→ **Description of the task**: Check each line of the records for "computer"; collect those that have it.
───── Record excerpts ─────
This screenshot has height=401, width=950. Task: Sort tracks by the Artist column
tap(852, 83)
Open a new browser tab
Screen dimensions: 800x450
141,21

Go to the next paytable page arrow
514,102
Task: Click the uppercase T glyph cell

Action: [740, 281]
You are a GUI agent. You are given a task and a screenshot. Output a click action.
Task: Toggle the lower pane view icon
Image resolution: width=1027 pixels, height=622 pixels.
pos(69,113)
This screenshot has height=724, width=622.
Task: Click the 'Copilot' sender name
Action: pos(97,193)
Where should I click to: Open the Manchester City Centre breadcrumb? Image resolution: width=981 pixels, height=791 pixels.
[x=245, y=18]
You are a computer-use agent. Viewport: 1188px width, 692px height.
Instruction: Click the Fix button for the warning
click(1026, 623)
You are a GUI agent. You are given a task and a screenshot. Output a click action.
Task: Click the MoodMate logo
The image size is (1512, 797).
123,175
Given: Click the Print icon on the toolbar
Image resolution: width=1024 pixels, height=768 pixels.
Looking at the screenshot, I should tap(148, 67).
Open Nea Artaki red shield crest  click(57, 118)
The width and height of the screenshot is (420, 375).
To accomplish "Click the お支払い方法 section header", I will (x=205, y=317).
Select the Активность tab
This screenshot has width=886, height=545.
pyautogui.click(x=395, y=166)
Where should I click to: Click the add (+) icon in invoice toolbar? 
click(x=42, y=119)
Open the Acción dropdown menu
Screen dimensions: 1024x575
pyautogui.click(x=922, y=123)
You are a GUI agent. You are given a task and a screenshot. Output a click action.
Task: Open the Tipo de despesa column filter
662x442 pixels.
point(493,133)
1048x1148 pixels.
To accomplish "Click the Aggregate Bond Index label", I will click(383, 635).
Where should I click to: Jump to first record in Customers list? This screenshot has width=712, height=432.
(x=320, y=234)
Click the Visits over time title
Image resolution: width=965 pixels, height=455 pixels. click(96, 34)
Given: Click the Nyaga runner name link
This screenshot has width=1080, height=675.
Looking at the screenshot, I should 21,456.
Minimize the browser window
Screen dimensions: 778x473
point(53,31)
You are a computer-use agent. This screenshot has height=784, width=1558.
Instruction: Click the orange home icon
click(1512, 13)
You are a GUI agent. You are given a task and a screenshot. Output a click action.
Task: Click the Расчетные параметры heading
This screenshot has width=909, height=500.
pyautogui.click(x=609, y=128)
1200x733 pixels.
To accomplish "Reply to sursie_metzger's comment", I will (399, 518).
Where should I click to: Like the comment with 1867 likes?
─────
→ **Task result**:
You are a computer-use agent. Viewport: 1188px width, 692px height.
You are a computer-use agent. This screenshot has height=784, width=1558.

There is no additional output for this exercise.